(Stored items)
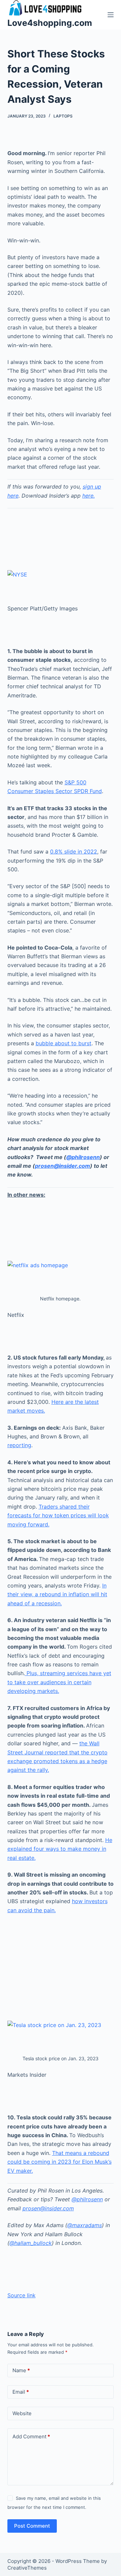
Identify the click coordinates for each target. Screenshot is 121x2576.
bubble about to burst (63, 1043)
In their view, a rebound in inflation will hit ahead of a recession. (57, 1594)
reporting (19, 1445)
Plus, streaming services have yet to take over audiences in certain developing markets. (59, 1682)
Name (21, 2370)
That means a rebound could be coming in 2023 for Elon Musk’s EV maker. (59, 2162)
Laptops (63, 116)
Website (22, 2413)
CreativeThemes (27, 2568)
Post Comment (32, 2526)
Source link (21, 2295)
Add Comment (31, 2436)
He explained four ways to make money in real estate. (59, 1849)
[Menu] (111, 15)
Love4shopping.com (49, 23)
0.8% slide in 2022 (73, 851)
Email (20, 2392)
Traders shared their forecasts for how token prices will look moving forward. (58, 1515)
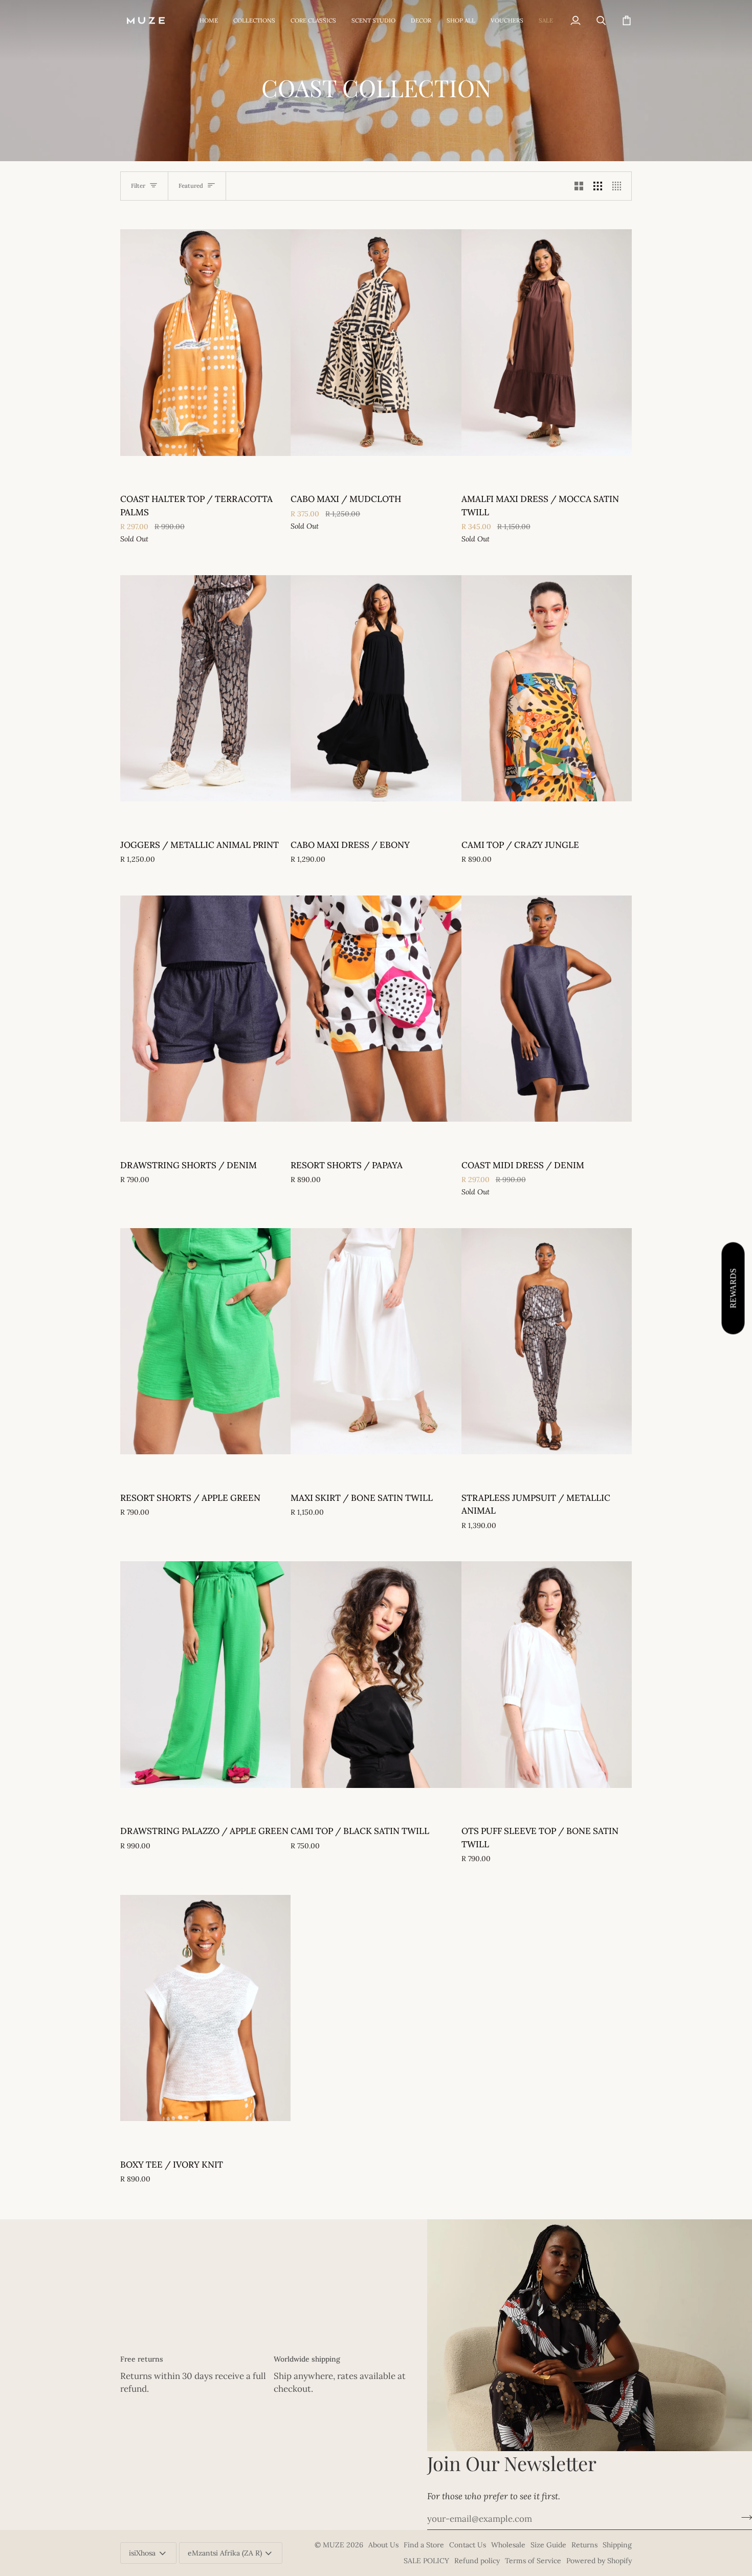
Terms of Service (533, 2560)
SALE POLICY (426, 2560)
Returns (584, 2544)
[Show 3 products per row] (597, 186)
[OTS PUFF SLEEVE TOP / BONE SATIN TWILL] (546, 1675)
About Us (383, 2544)
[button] (254, 20)
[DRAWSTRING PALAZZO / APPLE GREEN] (205, 1675)
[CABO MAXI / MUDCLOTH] (376, 343)
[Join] (743, 2517)
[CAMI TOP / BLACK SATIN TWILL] (376, 1675)
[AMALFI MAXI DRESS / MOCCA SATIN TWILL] (546, 343)
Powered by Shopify (599, 2560)
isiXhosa (142, 2553)
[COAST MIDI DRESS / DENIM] (546, 1008)
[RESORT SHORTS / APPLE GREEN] (205, 1341)
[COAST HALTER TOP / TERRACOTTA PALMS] (205, 343)
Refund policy (477, 2560)
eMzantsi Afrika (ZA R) (225, 2553)
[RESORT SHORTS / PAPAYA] (376, 1008)
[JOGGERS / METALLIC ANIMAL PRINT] (205, 688)
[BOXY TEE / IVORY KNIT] (205, 2008)
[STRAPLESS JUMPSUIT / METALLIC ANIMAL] (546, 1341)
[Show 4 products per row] (619, 186)
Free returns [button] (141, 2359)
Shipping (617, 2544)
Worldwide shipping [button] (307, 2359)
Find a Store (424, 2544)
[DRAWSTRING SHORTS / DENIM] (205, 1008)
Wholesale (508, 2544)
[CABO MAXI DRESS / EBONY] (376, 688)
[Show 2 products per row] (578, 186)
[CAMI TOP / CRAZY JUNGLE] (546, 688)
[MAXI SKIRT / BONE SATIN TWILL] (376, 1341)
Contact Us (467, 2544)
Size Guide (548, 2544)
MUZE (334, 2544)
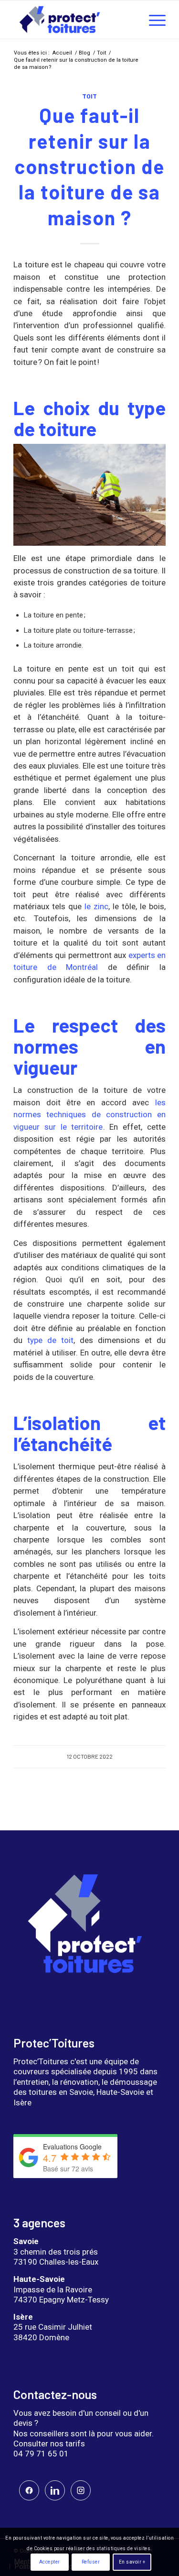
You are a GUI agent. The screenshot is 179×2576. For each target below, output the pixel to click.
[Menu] (152, 19)
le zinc (95, 906)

§ **Exercise goal**
The response must repeat exactly the lines above from the one with "Email (20, 2392)" through the one with "[DRAWSTRING PALAZZO /", including both, and must contain no pictures and no other text.

§ **Exercise output**
Email (20, 2392)
Traders shared their forecasts for how token prices will look moving forward. (58, 1515)
Terms of Service (533, 2560)
SALE POLICY (426, 2560)
Returns (584, 2544)
[Show 3 products per row] (597, 186)
[OTS PUFF SLEEVE TOP / BONE SATIN TWILL] (546, 1675)
About Us (383, 2544)
[button] (254, 20)
[DRAWSTRING PALAZZO / APPLE GREEN] (205, 1675)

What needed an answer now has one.